## Énoncé du problème
Affichez sans aucune modification le passage de la chronique qui commence par "D'ailleurs, elle n'est" et va jusqu'à "lamentation cérémonielle finale.".

## Extrait
·····
Non.
On a toutes et tous des albums avec lesquels on partage un bout d'histoire. Qu'ils résonnent dans des instants de vie importants, heureux ou tristes, est sans doute l'une des premières raisons. Même si je connaissais déjà Mütterlein avant que Bring Down the Flags ne sorte, fin 2021, c'est bien cet album qui a eu un retentissement absolument obscur chez moi, en tombant comme un cheveu sur la soupe dans l'une des période les plus amères et noires que j'aie connu.
Difficile donc, de passer après quelque chose d'aussi fort, mais je faisais largement confiance à Marion pour continuer sur la même lancée avec Amidst the Flames, May Our Organs Resound. Confiance renouvelée donc, puisque si l'album n'a évidemment pas la même saveur, il est une continuité logique du précédent et peut, selon moi, s'écouter comme une partie 2. On y retrouve les mêmes éléments qui sont devenus les piliers et les qualités de sa musique introspective difficile à étiqueter. Boucles hypnotiques et apocalyptiques, ambiances martiales et industrielles, déclamations écorchées au possible qui m'attirent personnellement comme un chant de sirènes, synthés abyssaux qui se transforment en nappes d'orgue solennelles et bienvenues. Difficile de ne pas déborder de la case « musique industrielle » ou « électronique », difficile d'oser s'approcher de la sphère purement « metal » et rien ne semble réellement convenir à la musique que Marion compose comme catharsis.
D'ailleurs, elle n'est pas tout à fait seule aux commandes puisque, si on retrouve le travail de Dehn Sora sur la superbe pochette, il est également crédité avec Treha Sektori sur les Memorial « One » et « Two ». Encore une belle collaboration quand on voit ce que le live commun donnait déjà, pour l'avoir vécu au Frozen Fest 2024. La fausse-tranquilité de « Memorial One » qui débouche sur l'épique « Division of Pain » est clairement l'un des temps forts de l'album. « Memorial Two », quant à lui, est une sublime mise en valeur du chant grave et profond de Marion dans une lamentation cérémonielle finale.
·····
Entrées sur l'emplacement des éléments:
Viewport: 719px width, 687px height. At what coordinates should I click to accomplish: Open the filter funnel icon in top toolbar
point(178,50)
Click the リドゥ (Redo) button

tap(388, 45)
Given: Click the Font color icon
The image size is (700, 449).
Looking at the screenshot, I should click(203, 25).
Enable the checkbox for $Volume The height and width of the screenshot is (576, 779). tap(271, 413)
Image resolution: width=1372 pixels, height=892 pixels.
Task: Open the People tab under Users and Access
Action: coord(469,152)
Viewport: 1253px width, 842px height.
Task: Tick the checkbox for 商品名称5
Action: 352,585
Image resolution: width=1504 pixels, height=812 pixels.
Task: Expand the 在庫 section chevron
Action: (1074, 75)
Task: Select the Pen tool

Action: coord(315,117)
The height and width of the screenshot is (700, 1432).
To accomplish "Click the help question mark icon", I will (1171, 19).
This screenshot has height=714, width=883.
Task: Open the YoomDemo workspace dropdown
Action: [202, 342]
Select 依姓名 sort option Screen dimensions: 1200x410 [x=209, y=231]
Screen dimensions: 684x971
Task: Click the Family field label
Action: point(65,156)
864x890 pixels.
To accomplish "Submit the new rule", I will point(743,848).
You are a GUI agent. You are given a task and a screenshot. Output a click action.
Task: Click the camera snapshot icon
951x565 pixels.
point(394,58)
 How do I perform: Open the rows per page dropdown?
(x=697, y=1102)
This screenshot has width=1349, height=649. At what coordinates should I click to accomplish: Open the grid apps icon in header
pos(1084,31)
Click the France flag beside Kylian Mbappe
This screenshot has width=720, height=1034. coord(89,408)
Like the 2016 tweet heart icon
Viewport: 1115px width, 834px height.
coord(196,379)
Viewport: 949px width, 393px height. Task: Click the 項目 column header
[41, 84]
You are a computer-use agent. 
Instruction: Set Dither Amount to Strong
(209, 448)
·····
## Corrigé de l'exercice
D'ailleurs, elle n'est pas tout à fait seule aux commandes puisque, si on retrouve le travail de Dehn Sora sur la superbe pochette, il est également crédité avec Treha Sektori sur les Memorial « One » et « Two ». Encore une belle collaboration quand on voit ce que le live commun donnait déjà, pour l'avoir vécu au Frozen Fest 2024. La fausse-tranquilité de « Memorial One » qui débouche sur l'épique « Division of Pain » est clairement l'un des temps forts de l'album. « Memorial Two », quant à lui, est une sublime mise en valeur du chant grave et profond de Marion dans une lamentation cérémonielle finale.